In a statement issued today, Goodnight said he will once again be sticking "closer to home" in the wake of Boisvert's departure. "Any changes we make at SAS are made with an eye toward not just what's good for investors, but, more importantly, what's good for employees and customers," Goodnight added.

A spokesman at the Cary, N.C.-based company said Boisvert and Goodnight didn't have a falling out or a difference of opinion on the strategic direction of SAS.

In the past month, Marianna Suciu, former president of SAS America Inc., resigned to become vice president of sales at Seattle-based Onyx Software Corp., a customer relationship management software vendor. Stephen J. Wiehe, SAS's senior director of strategic investments and mergers and acquisitions, also resigned to become CEO of SciQuest.com Inc., a Web-based retailer of scientific and laboratory products.

"Andre's departure does not signal any change in the direction of the company, and SAS is still firmly committed to preparing for an initial public offering," Goodnight said in the statement.

Goodnight announced last spring that he intended to take the software company public in 2001, but earlier this year he said that would be postponed for a year. A spokesman confirmed today that the initial public offering is expected to take place by mid-2002.

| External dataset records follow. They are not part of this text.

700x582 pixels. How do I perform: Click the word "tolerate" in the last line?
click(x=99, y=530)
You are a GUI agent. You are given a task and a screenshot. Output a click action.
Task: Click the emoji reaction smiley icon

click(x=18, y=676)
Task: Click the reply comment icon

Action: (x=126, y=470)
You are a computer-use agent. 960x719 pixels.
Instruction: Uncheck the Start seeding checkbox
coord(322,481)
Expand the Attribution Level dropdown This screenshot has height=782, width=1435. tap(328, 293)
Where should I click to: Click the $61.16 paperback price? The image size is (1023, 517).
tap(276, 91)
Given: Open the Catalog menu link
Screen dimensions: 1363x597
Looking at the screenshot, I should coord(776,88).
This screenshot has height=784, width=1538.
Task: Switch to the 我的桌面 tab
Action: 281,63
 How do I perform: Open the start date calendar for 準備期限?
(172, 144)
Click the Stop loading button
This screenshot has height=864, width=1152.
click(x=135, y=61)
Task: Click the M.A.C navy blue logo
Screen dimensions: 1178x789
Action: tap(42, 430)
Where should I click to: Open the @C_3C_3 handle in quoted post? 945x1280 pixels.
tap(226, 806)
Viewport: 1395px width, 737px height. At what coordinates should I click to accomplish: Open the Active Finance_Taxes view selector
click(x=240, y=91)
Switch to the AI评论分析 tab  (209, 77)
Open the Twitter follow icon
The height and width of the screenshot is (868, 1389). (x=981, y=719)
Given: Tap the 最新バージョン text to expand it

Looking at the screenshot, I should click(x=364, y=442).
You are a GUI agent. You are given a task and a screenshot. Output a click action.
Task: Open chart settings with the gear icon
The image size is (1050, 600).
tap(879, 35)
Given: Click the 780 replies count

SAS has seen boom times recently, with more than $1 billion in sales in 1999 -- a 17% increase over the previous year. The company predicts it will see at least twice that amount by 2003 and $3 billion by 2005.

Goodnight added that, among other things, he will strengthen SAS's sales organization by doubling the number of salespeople this year, expanding telesales and building infrastructure "with our new financial systems coming online late this summer or early autumn."